LG OLED 55", 65" and 77" Ultra HD at CES.

Thank you LG!! Now let the big boy games begin....

-Robert


----------



## pddufrene (Mar 14, 2013)

Awesome! LG seems to always be the company to het the ball rolling. I'm glad to see the larger OLED's starting to be displayed, I think in a few years 4k OLED's may become affordable so that us normal folks can enjoy what will be a stunning image.


----------



## Robert Zohn (Aug 13, 2011)

That's ^^ my biggest wish!

-Robert


----------



## kshallen (Feb 14, 2014)

Any projections on price points vs time?


----------



## Robert Zohn (Aug 13, 2011)

No official word on prices at this time. However, it was unofficially leaked to me that the 77" 4K OLED is being discussed with the retail list price of $30k.

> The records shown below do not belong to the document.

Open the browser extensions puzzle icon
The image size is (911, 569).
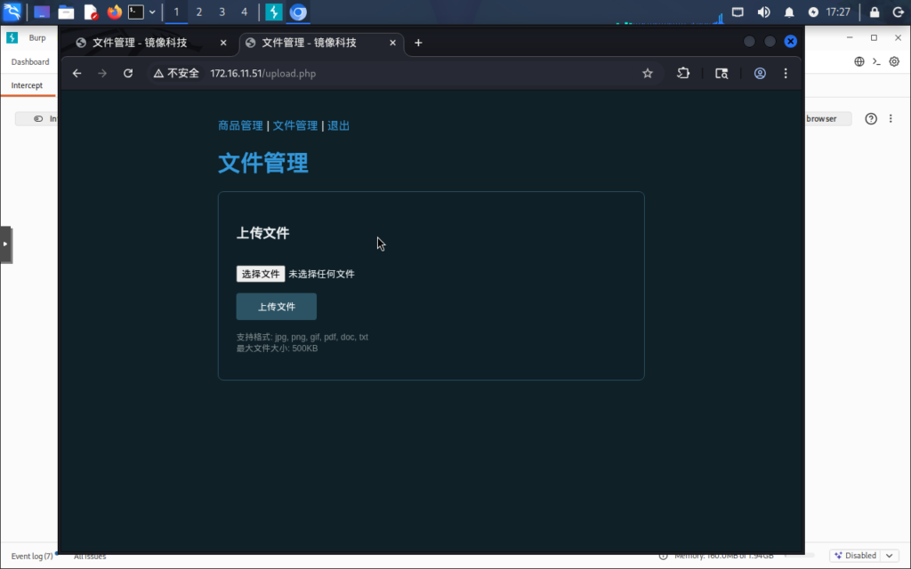[683, 74]
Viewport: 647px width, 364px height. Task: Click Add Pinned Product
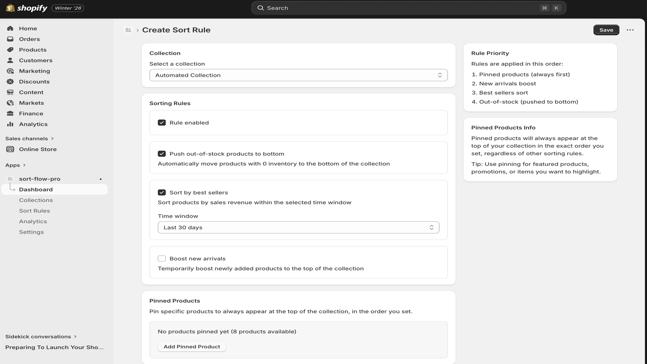click(x=192, y=346)
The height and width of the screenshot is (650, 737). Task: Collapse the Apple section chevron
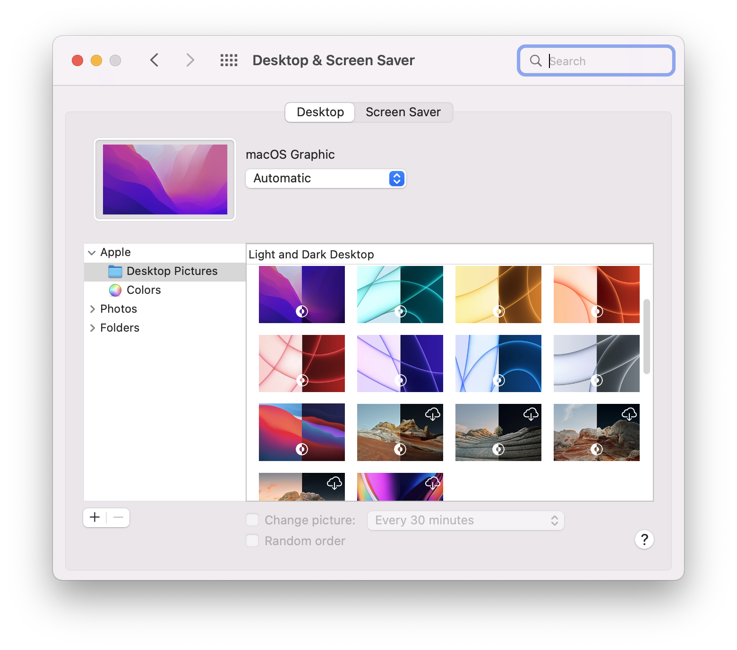pyautogui.click(x=92, y=253)
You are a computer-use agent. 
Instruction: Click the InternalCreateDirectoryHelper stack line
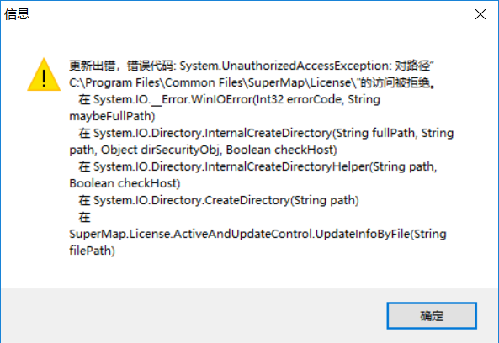pyautogui.click(x=257, y=166)
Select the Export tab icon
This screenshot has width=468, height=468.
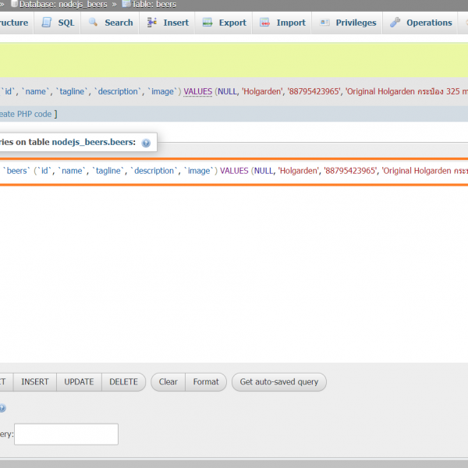[207, 23]
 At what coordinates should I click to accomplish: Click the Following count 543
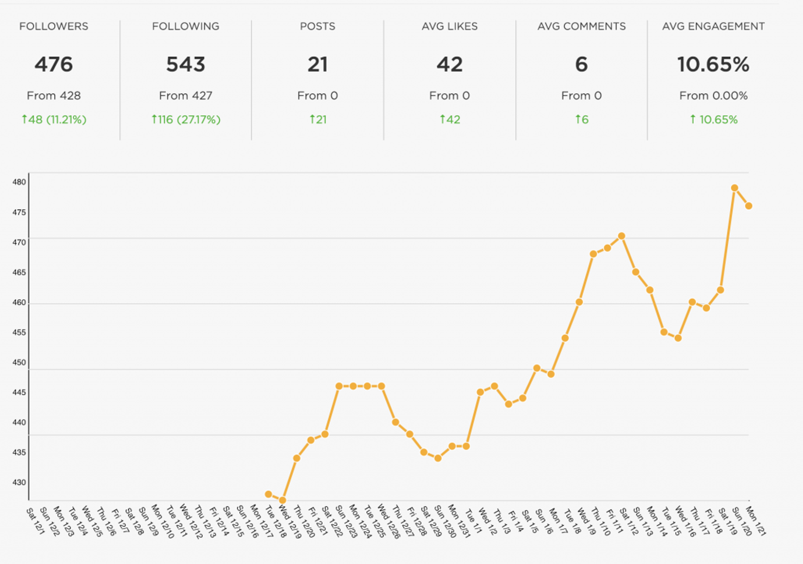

LG's new 55" OLED will start shipping in March so prices should come out by the end of February.

-Robert


----------



## kshallen (Feb 14, 2014)

Is this why Panasonic dropped PDP, to focus on OLED? What is OLED poser consumption vs. PDD ratio for same screen size? That would be a big strategic factor. Never seen OLED, so curious how it compares to PDP e.g color nuances.


----------



## Robert Zohn (Aug 13, 2011)

kshallen, OLED TVs are very energy thrifty, PDP draws more current. The big advantage to OLED over all other display technologies is the contrast ratio. Measured any way, ANSI, Dynamic or full screen OLED panels can deliver very high luminance and go as black as zero luminance, or pure black. 

Color saturation is also naturally deeper than all other displays technologies.

OLED is likely to be the future display technology for TVs and can easily be adopted to 4K.

-Robert


----------



## ynot (Mar 2, 2014)

Any updates on availability and pricing of LG's new 55" OLED? Is it UHD? Any word on a 65" model?


----------



## Robert Zohn (Aug 13, 2011)

Hi ynot, Thanks for joining HTS! I have a dealer meeting scheduled the end of this week, but I'll tell you my latest information on the delivery of LG's 2014 OLED TV line-up.

As you know LG is launching 5 new OLED TVs for 2014. Three are 55" models, one 65" and one 77". Of the 5 new models 3 are Ultra HD. Here's a list of the three UHD models and the expected delivery:

- 55EC9700 Mid April

- 65EC9700 End of April - early May

- 77EC9800 End of May

The two new 55" 1080p models are shipping now.

BTW, I did an exclusive interview at the opening of CES with Tim Alessi, LG Senior director of display development. Our interview is posted on our Facebook page, three down from the top. We were the very first to leak the price of the 77" OLED.

I'll update this information by the end of this week with the latest LG information.

-Robert


----------



## ynot (Mar 2, 2014)

Appreciate the info and looking forward to the update at the end of the week. Great interviews with both LG and Samsung at CES. Thanks!


----------